Par exemple, il y a des Etats où le secteur agricole représentent toujours une part importante du PIB. Je crois pouvoir vous dire que ces pays, dans une certaine mesure, partagent un intérêt commun. En 2005, il y a eu une différence très nette entre les pays en faveur d'injections financières plus importantes en faveur de la stratégie de Lisbonne, et ceux souhaitant continuer avec les approches politiques traditionnelles a l'égard des politiques européennes. Il y a, bien évidemment, des petites nuances d'intérêt ; ce qui est légitime, ce qui est acceptable, ce qui est parfaitement normal.
Est-ce que vous diriez que les choses ont changé depuis l'élection de Nicolas Sarkozy avec son discours : « la France est de retour en Europe » ? La France est-elle de retour en Slovénie ?

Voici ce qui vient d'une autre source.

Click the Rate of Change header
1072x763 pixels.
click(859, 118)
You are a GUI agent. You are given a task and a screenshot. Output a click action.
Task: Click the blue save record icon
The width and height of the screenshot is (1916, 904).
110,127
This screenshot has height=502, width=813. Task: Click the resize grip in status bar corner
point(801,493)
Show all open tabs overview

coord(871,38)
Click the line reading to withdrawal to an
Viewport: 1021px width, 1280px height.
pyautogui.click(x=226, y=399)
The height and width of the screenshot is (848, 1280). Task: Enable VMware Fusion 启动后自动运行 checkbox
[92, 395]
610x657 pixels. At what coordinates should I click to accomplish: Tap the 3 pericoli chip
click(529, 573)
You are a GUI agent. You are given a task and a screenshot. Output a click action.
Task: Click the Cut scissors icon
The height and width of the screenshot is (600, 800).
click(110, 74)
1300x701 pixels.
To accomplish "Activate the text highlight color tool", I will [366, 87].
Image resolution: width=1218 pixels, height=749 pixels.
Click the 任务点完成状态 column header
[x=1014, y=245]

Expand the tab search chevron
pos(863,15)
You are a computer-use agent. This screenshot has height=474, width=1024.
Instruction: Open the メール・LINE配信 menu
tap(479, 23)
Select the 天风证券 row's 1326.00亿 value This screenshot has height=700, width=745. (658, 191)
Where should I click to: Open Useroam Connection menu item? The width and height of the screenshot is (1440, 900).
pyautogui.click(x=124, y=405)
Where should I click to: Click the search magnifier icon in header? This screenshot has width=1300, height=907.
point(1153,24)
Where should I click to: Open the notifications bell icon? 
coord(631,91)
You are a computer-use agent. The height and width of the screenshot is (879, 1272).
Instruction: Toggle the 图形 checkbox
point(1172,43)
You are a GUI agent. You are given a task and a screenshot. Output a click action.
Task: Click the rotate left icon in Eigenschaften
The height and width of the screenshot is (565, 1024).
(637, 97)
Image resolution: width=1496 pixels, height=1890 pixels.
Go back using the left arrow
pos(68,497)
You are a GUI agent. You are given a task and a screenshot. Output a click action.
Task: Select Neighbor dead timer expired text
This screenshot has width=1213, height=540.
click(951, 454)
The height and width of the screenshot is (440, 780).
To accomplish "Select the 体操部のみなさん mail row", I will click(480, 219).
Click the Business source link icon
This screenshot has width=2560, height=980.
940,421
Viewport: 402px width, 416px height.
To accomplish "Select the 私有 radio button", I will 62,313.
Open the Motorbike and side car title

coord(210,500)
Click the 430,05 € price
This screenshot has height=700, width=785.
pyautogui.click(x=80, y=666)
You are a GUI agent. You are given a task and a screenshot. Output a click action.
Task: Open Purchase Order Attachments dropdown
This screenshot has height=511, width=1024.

Disons que la France n'a jamais été absente de la Slovénie : nous allons fêter le bicentenaire que j'ai cité. Nous avons, sur le plan économique, une coopération très importante, établie au milieu des années 1970. Par exemple, la plus importante usine de Renault en dehors de la France se trouve en Slovénie.
Sur le plan politique, la phase des deux présidences qui se succèdent est particulièrement importante et a pu se faire sur le bilatéral et pas seulement sur le plan européen. Nous avons pu ainsi resserrer nos contacts nos relations. Entre autres, la France représente la Slovénie dans 115 pays du monde pendant la présidence slovène. Il y a eu des avancées politiques bilatérales entre nos deux pays. Et je suis le premier à m'en réjouir. Mais nous aurions aimé avoir une visite officielle d'un Président de la République française, qu'on attend depuis l'indépendance de la Slovénie. Et là, je suis désolé de devoir me répéter, nous l'attendons toujours.